Ardfinnan

Ardfinnan
This is the village where I live

Tuesday, July 2, 2013

Ireland's Alcatraz Spike Island

Spike Island Header

Known as Ireland’s Alcatraz, Spike Island has a long and varied history. The island is quite large at around 103 acres, lying off the lovely harbour town of Cobh in Cork. The first recorded habitation of Spike Island comes from the Early Medieval period. Saint Mochuda (also known as Saint Carthage), is said to have founded a monastic site on Spike in 635 AD.
It is thought that after his campaign in Ireland in the middle of the seventeenth century, Oliver Cromwell used Spike Island as a holding area for Irish Catholics who were being transported to work as indentured labourers on British plantations in the West Indies. This would not be the only time Spike Island served as a prison in its history.
Spike Island Cell

In 1847 Spike Island again was used as a holding area for convicts before transportation to Australia and Tasmania. The convicts had a harsh life, and were used as forced labour to carry out numerous building programmes on the island, as well as constructing the docks and forts on the neighbouring Haulbowline Island. Conditions on the island were said to have been very poor.

Spike Island bunker

A number of political prisoners were held on Spike Island following the 1848 Rebellion. John Mitchell was probably the best known of these prisoners: Mitchell was an Irish nationalist and journalist was held on Spike Island before his transportation to Tasmania. Mitchell managed to escape the hellish life on Tasmania and settled in America, where he became a prominent pro-slavery voice of the Confederate side during the American Civil War. By 1883 all prisoners had been removed from the island and it reverted to being used as a military base.
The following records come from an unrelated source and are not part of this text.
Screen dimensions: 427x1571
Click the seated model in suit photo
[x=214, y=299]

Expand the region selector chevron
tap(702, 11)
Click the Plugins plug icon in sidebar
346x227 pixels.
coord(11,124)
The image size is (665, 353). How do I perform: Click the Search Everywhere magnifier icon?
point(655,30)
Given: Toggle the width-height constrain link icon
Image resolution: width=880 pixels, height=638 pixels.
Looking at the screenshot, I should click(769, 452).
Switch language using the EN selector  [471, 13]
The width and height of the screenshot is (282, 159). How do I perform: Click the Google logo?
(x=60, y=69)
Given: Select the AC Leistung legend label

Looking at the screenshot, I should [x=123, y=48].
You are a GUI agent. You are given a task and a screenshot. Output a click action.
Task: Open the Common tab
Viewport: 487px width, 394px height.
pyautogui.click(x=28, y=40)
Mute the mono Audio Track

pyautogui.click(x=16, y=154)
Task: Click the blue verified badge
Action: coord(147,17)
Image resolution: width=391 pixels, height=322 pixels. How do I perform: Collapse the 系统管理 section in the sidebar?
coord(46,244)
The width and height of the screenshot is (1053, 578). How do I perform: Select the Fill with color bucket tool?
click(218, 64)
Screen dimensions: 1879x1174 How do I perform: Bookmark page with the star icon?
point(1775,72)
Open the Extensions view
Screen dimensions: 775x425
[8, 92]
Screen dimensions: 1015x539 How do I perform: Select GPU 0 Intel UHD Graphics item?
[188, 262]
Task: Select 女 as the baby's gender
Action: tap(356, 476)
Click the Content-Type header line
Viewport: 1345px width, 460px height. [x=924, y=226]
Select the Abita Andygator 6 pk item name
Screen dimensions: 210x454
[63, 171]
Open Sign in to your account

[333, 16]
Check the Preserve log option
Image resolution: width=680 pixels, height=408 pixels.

During the First World War, Spike Island became an important base of operations against the German submarine fleet. During the War of Independence, hundreds of political prisoners and Republicans were interned at Spike Island. Under the Anglo-Irish Agreement, Spike remained a British military base until 1938 when it was handed over to the Irish government. The Irish army and navy occupied the island, many living their with their families until 1985. The island served as a prison again, this time for young offenders, who remained on the island until 2004.